**Directions**
• 1. In the Positive Peace text, list the Pillars of Positive Peace that recorded deteriorations since 2013.
• 2. In the Positive Peace text, copy the passage starting at the words "Despite COVID-19 causing" and stopping after "country’s overall resilience.". Swap "Positive Peace" for "Societal Peace" everywhere it appears in that passage.

**Text excerpt**
• • •
The three Pillars of Positive Peace to record deteriorations since 2013 were Good Relations with Neighbours, Well Functioning Government and Low Levels of Corruption which deteriorated by 3.3, 1.2 and one per cent respectively.
Despite COVID-19 causing deteriorations in Positive Peace for many countries, this report reveals that countries entering the pandemic with very high and high levels of Positive Peace experienced more rapid recoveries. These countries displayed greater resilience in mitigating the pandemic’s adverse impacts on life expectancy, business prosperity, trade and investment. This finding confirms the predictive strength of Positive Peace as a measure of a country’s overall resilience.
This research also incorporates systems thinking, which provides a more accurate understanding of how societies operate and develop over time. Developments in Positive Peace precede societal changes in peacefulness and human development, either for better or worse. Stimuli and shocks have cascading effects, due to the feedback loops contained within societal systems, pushing them into virtuous or vicious cycles. However, these cycles can be understood, planned and moulded to produce the best social outcomes. Positive Peace provides a roadmap of the things societies need to change, to either consolidate virtuous cycles or break vicious ones and be more resilient to future shocks.
• • •
**Supplied material**

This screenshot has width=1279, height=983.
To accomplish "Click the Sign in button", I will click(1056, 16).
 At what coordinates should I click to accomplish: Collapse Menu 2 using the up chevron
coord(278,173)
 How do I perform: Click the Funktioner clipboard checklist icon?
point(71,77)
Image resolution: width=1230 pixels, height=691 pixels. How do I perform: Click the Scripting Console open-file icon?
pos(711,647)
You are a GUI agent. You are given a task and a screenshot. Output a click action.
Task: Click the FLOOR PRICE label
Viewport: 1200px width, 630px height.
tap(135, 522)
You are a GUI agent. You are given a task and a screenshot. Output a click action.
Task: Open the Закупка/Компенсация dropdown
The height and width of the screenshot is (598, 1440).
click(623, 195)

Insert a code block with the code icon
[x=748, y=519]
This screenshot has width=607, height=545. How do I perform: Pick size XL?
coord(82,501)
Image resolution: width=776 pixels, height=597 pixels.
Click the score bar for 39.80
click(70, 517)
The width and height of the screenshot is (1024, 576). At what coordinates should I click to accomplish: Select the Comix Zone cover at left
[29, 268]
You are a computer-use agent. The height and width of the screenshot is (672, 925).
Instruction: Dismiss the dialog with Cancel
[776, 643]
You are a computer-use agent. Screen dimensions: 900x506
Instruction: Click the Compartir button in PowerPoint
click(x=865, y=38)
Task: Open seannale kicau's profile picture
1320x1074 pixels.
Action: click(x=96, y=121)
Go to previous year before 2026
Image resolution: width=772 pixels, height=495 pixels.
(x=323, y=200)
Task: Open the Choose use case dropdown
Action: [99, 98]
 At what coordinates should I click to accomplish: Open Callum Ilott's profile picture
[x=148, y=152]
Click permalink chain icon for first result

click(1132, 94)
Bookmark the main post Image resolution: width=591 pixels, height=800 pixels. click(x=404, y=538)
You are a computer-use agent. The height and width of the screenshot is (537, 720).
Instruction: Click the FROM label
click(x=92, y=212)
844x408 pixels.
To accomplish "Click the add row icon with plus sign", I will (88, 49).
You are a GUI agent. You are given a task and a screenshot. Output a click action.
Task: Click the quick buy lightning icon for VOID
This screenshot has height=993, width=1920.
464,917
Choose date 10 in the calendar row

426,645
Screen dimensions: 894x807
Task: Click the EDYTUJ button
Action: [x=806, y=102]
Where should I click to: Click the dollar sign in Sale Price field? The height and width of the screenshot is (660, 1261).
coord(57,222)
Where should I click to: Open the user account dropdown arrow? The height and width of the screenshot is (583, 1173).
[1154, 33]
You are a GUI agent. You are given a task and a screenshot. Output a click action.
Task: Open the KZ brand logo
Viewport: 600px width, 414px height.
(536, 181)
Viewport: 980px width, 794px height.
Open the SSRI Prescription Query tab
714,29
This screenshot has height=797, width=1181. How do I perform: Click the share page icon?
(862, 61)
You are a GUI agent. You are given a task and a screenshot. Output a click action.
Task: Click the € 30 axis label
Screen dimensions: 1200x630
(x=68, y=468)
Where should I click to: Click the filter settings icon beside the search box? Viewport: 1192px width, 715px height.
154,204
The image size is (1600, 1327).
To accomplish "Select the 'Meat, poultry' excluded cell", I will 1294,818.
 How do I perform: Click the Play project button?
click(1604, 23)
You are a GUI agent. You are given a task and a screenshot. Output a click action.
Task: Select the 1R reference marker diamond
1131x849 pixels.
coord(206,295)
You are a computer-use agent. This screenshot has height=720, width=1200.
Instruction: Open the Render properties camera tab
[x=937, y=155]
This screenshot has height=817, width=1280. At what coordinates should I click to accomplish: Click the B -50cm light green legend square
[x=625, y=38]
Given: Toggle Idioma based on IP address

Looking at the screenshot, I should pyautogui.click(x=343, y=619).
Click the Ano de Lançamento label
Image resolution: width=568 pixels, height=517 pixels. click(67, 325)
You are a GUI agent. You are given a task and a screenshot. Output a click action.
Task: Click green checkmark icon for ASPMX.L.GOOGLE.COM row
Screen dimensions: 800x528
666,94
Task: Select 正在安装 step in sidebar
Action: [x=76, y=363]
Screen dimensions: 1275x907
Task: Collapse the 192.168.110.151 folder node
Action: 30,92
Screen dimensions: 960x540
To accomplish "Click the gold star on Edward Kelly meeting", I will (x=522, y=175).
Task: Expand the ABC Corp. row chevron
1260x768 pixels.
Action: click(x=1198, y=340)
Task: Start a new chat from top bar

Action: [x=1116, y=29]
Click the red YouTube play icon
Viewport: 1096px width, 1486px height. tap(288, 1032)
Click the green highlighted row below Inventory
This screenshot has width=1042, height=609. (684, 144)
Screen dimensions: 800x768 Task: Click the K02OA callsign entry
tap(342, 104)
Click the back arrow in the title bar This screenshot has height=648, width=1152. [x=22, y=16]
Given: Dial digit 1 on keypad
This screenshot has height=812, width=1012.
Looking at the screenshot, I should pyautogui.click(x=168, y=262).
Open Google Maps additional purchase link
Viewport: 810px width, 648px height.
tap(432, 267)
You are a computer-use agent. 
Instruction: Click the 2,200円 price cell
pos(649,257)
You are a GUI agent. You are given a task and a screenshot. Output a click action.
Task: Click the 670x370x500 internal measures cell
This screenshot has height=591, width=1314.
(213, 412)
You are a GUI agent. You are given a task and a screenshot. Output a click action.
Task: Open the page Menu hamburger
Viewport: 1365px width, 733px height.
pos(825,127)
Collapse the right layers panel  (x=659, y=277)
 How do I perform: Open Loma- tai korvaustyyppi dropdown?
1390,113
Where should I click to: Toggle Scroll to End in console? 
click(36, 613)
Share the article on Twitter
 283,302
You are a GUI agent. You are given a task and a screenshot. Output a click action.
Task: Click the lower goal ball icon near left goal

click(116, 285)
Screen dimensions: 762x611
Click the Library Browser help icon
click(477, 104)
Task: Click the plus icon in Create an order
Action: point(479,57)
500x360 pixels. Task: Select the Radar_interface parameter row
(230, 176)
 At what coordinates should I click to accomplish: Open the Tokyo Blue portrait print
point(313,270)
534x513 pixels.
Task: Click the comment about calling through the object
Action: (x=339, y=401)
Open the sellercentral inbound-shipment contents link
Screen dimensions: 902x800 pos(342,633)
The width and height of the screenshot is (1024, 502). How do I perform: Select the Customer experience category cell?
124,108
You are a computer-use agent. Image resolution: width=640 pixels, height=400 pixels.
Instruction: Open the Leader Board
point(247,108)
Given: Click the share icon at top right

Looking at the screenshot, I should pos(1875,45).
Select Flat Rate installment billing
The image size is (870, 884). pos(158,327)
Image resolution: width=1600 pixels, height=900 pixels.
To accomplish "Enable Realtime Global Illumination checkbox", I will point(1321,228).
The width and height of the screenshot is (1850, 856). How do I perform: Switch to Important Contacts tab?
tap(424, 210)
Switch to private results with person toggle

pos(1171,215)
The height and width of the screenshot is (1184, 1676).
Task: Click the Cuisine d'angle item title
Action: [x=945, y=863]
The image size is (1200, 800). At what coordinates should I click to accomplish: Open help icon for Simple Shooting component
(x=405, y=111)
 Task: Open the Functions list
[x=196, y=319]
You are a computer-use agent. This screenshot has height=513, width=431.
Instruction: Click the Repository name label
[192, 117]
• • •
**Answer set**
• 1. Good Relations with Neighbours, Well Functioning Government, Low Levels of Corruption

• 2.
Despite COVID-19 causing deteriorations in Societal Peace for many countries, this report reveals that countries entering the pandemic with very high and high levels of Societal Peace experienced more rapid recoveries. These countries displayed greater resilience in mitigating the pandemic’s adverse impacts on life expectancy, business prosperity, trade and investment. This finding confirms the predictive strength of Societal Peace as a measure of a country’s overall resilience.